Google Android Had Some Glitches
The Google Android SDK for developing mobile applications contained a slew of vulnerabilities, including a passwordless root account.
Since the end of January, Google received reports about its Android SDK possessing a number of security flaws. As Google released the SDK to the open source community, bug detection would be an expected part of the development process.
Security vendor Core Security provided a lengthy advisory about the Android SDK, which to us indicates the open source process worked. The prototype Android phones seen already won’t be a reality until the software bugs receive the attention they need.
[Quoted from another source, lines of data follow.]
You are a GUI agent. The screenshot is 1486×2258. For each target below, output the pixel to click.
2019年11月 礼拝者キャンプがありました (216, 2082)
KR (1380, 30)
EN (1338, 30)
Google made this statement, listed in the advisory, about Core’s findings:
“The current version of the Android SDK is an early look release to the open source community, provided so that developers can begin working with the platform to inform and shape our development of Android toward production readiness. The Open Handset Alliance welcomes input from the security community throughout this process. There will be many changes and updates to the platform before Android is ready for end users, including a full security review.”
The trio of vulnerabilities detected by Core all concerned the processing of images by Android’s web browser. Core said the flaws in processing GIF, BMP, and PNG images could have enabled a malicious website to attack the platform and ultimately execute arbitrary code.
A little sloppiness, not on Google’s part, could be to blame for the problems Core found. They noted the use of an outdated libpng reference library for handling PNG images in a library used by Android. Google has since updated Android with a current version of libpng that should eliminate that particular problem.
Fixes for the GIF and BMP issues arrived with newer SDK releases. However, followup research by Core found the root account arriving without a password by default. “Unprivileged users with shell access can simply use the su program to gain privileges,” said Core.